Are there infinitely many primes?

We’ll give a proof, due to Euclid, to show that there must be infinitely many primes. We will show that if there were only finitely many primes, it would lead to a contradiction.

First note that if two numbers differ by one, then they cannot have any common factors (or else that common factor would also divide 1).

So now suppose there are only finitely many primes p_{1}, p_{2}, …, p_{n}. Then by multiplying them all together, we get a (very large!) integer N that must be divisible by *all* the primes. But then (N+1) cannot be divisible by any prime, because N and N+1 have no common factors. This is clearly impossible because it contradicts the fact that every integer greater than 1 can be factored into primes.

**Presentation Suggestions:**

Give a simple example: suppose 2, 3, and 5 were the only primes.

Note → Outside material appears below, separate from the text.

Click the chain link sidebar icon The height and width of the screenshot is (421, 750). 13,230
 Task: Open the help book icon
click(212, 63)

Then (2)(3)(5)+1=31 cannot be divisible by any of them and must be divisible by some other prime number (in this case 31) which shows that 2, 3, 5 could not be the complete set of primes.

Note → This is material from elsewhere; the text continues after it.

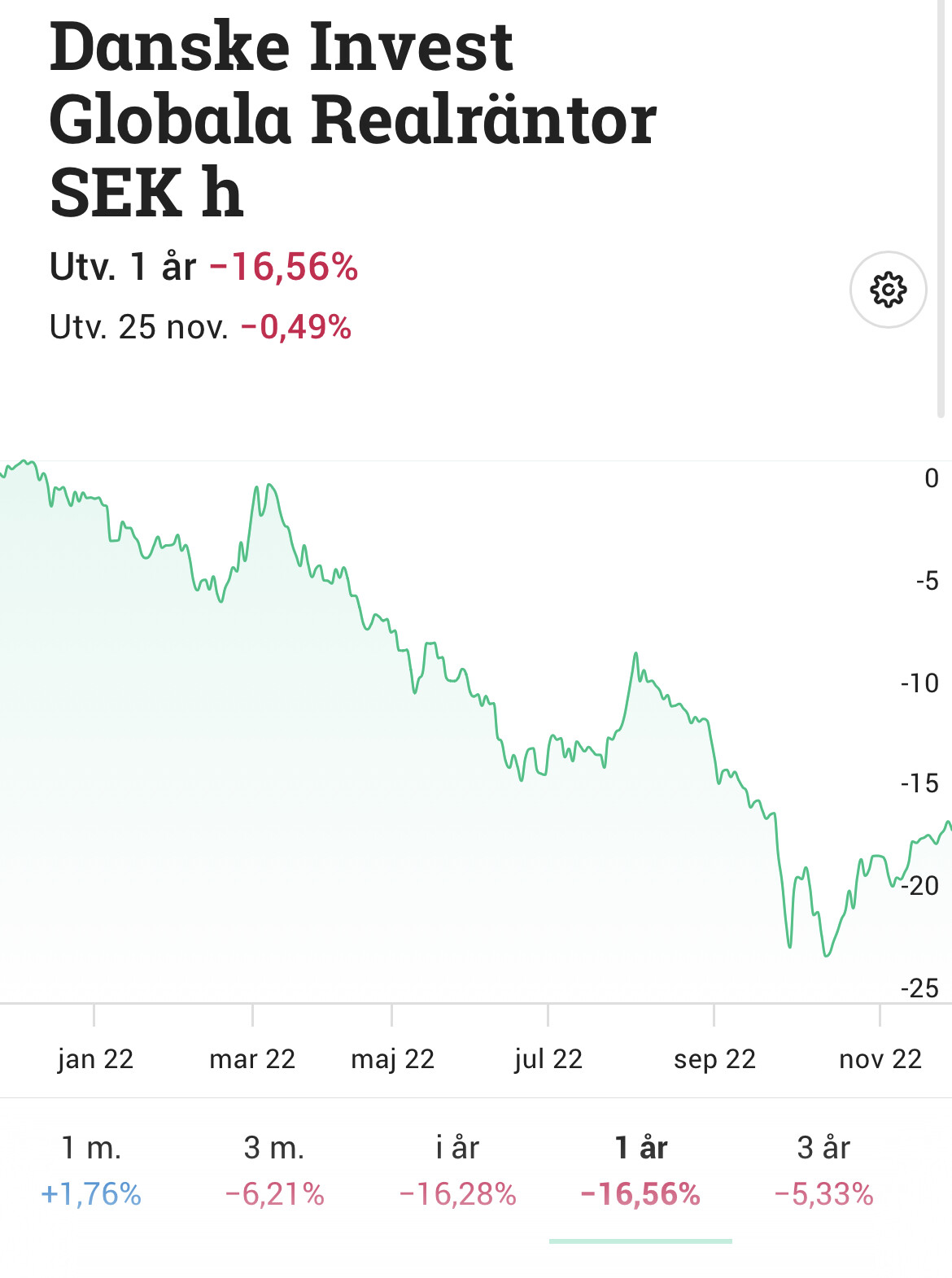This screenshot has width=952, height=1278.
Task: Tap the Utv. 25 nov. −0,49% value
Action: (296, 327)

Note that this proof does not say that N+1 necessarily itself must be a prime… it just shows that it must be divisible by one that was not in the original list.

**The Math Behind the Fact:**

Proving a statement by showing that its negation leads to a contradiction is called a *proof by contradiction*.

For more refined questions about how many primes there are, see Sum of Prime Reciprocals.

**How to Cite this Page:**

Su, Francis E., et al. “How many Primes?.” *Math Fun Facts*. <https://www.math.hmc.edu/funfacts>.

**References:**

P. Ribenboim, *The New Book of Prime Number Records*, 1996.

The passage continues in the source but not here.